> _THE TASK_
Would you copy the entries that follow exactly, leaving out every picture?

> _RECORDS FOR THIS EXERCISE_

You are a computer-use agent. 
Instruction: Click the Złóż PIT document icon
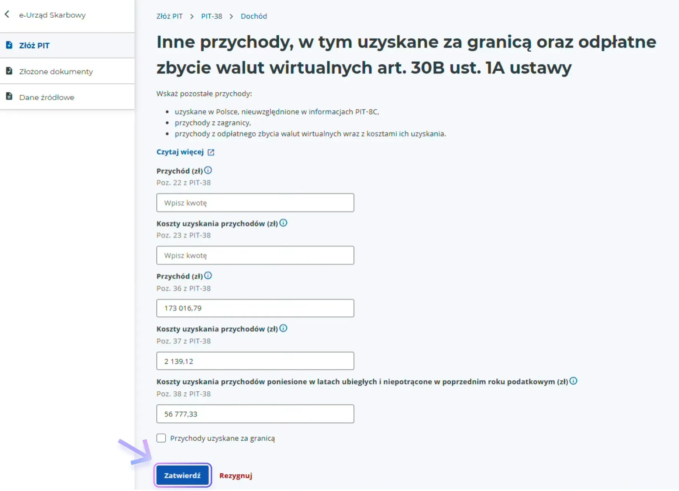pos(9,45)
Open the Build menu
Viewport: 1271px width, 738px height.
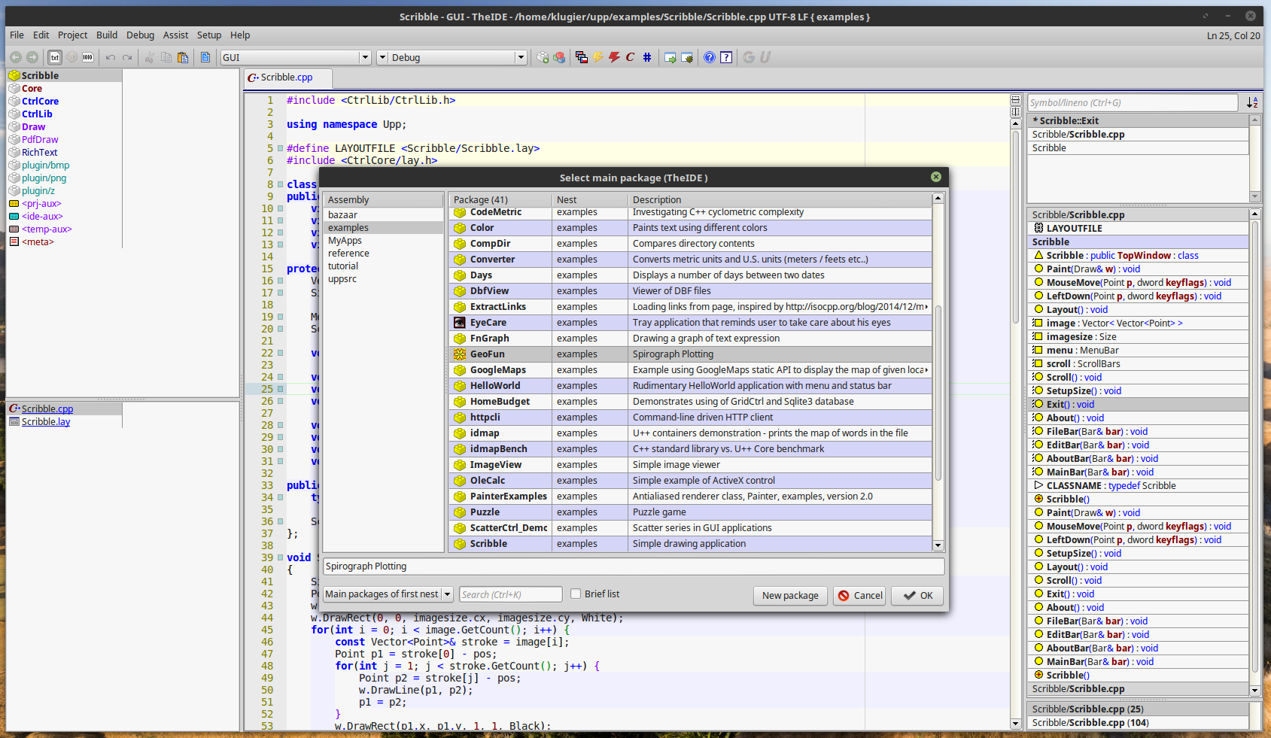pyautogui.click(x=106, y=35)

> _WRITTEN ANSWER_
You are a computer-use agent. 
Instruction: Click the Złóż PIT document icon
pos(9,45)
Open the Build menu
Viewport: 1271px width, 738px height.
pyautogui.click(x=106, y=35)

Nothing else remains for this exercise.